We followed M57’s route north to the Centennials, where he had been released just over a year ago. He’d spent a few weeks in those mountains before heading east, crossing Yellowstone National Park, and eventually settling in the Absarokas. By the time the Absaroka peaks loomed into our view through the windshield of Jason’s truck, it was already dusk, and it was pitch dark when we finally got on snowmobiles to head up to the trap. There were ten of us altogether; five field crew members, who had spent the day watching the trap and making sure that M57 was okay; a visiting intern from the Netherlands; the Wildlife Conservation Society’s lead wolverine biologist, Bob Inman, and their field director, Mark Packila; and Jason and me.
The collection of participants jolting through the night by way of snowmobile emphasized the way in which jurisdiction loses meaning when you deal with an animal like a wolverine. M57 had been caught in Idaho, instrumented by WCS, a non-profit research outfit, and released into the territory that WCS monitors, but he had then moved into the territory of the Absaroka-Beartooth Wolverine Project (ABWP), which was a cooperative effort that involved Yellowstone Park, the Gallatin National Forest, and a second research non-profit, NRCC. The ABWP officially ended at the end of 2009, but NRCC and the Gallatin are cooperating to maintain the research operation. Technically, this was a Gallatin-NRCC capture because it involved our trap, our crew, and a new GPS collar that we were supplying, but WCS had a claim to M57 and was a vital part of the effort as well.

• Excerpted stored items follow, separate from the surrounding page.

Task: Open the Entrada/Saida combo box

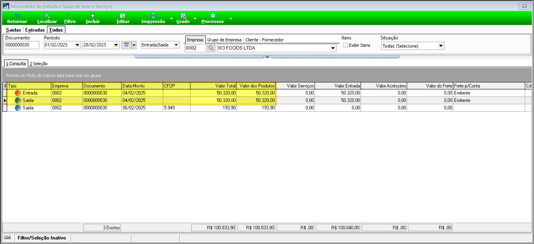Action: pos(176,45)
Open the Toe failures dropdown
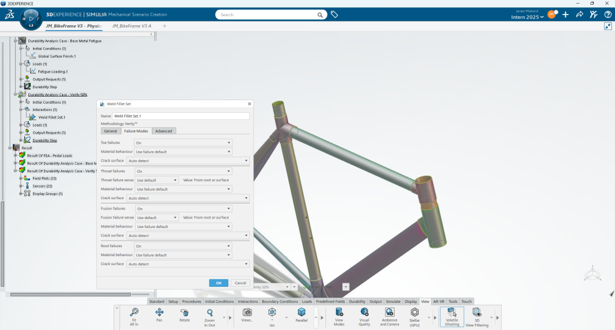The width and height of the screenshot is (615, 330). [x=183, y=143]
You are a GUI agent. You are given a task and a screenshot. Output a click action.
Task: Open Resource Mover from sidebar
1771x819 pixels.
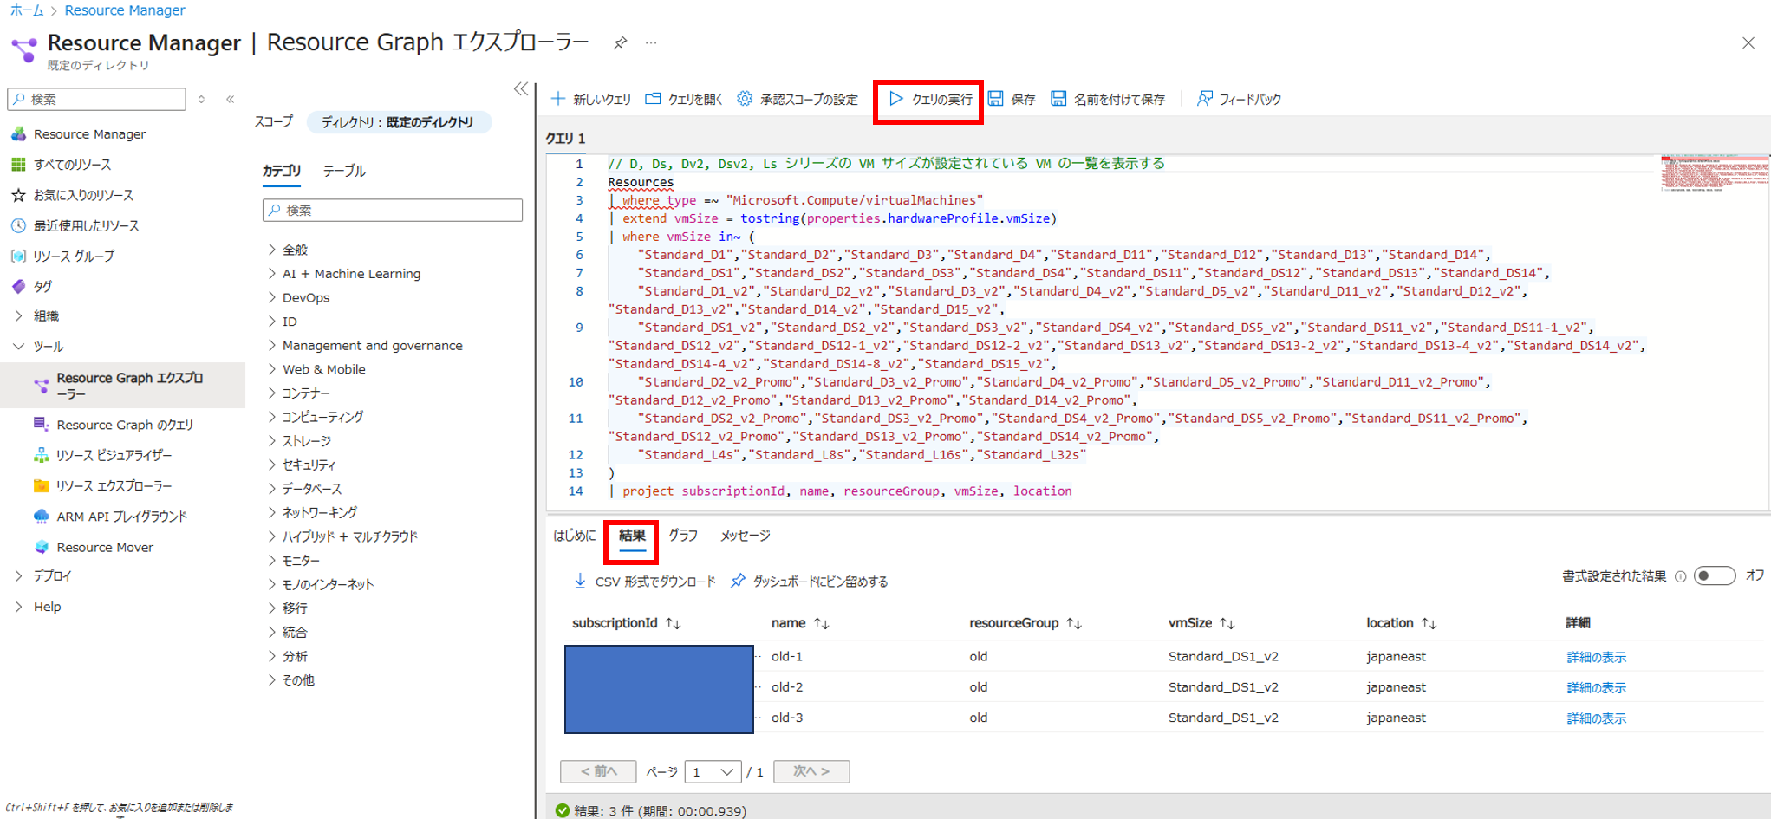click(104, 547)
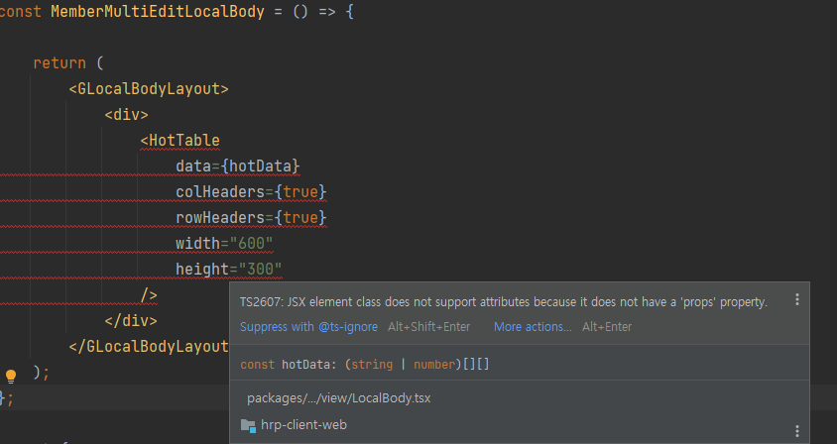Open the error tooltip's three-dot options menu

[797, 299]
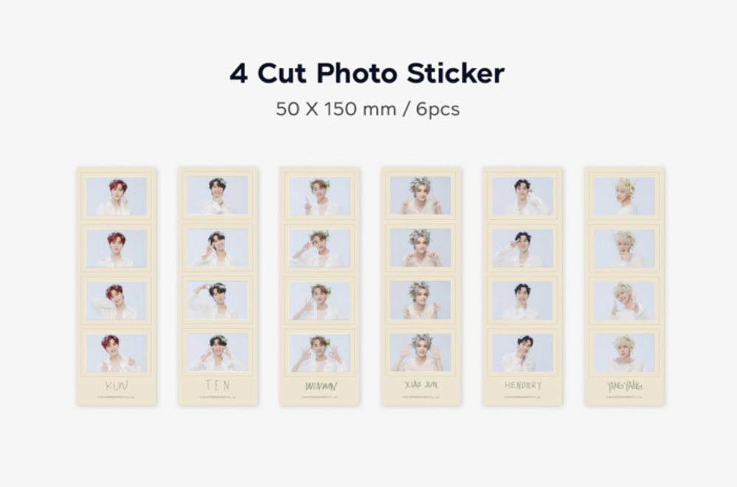Click the HENDERY photo sticker strip
737x487 pixels.
(523, 286)
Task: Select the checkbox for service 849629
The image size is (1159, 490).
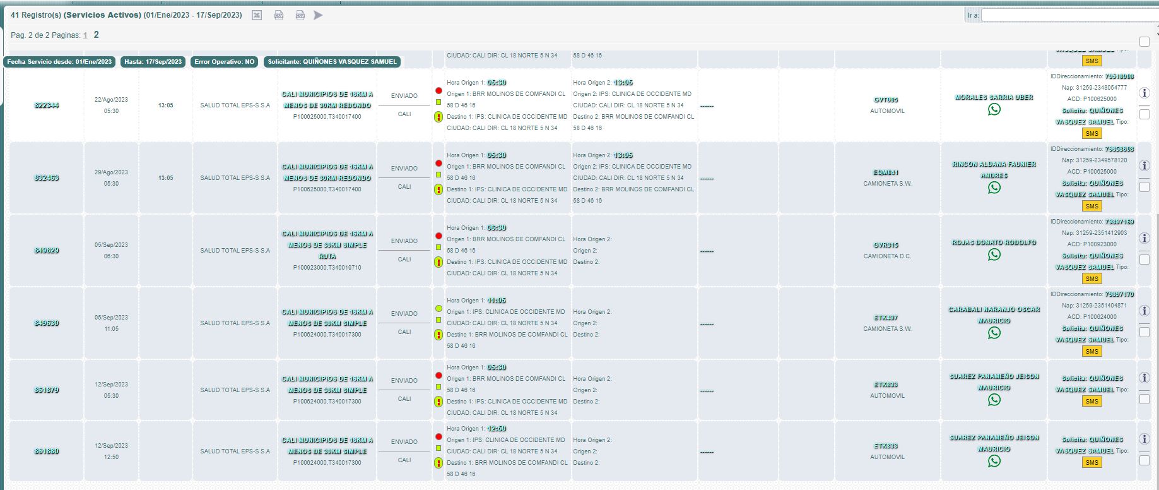Action: pos(1144,260)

And the state of Montana also had an interest, since M57 is now a Montana wolverine, although at the last minute the state’s representative was unable to make it to the capture. The presence of so many people from so many different agencies illustrates one of the unique challenges of wolverine conservation: there is no way to study or manage these animals without cooperation across boundaries. The scales at which wolverines live and move will require us to rethink what it means to maintain effective connectivity, how we define the boundaries of an ecosystem, and how we manage populations that are integrated across massive scales. (Although, happily, the Dutch intern was simply a coincidence; international relations are not a component of wolverine population management. Yet.)
The night was warm for a wolverine capture, hovering around 30° F, with fat snowflakes drifting through the forest. Halfway up the trail we drew even with the distinctive three-by tracks of a wolverine moving uphill, and these continued for some time, occasionally shifting into a two-by gait in deeper snow. The snowmobiles roared to a stop and we clambered off into the now-quiet darkness. There was something evocative of ancient religious ritual as we moved in procession through the snow-covered trees, with our headlamps for light, bearing boxes of equipment like offerings. Then we were at the trap.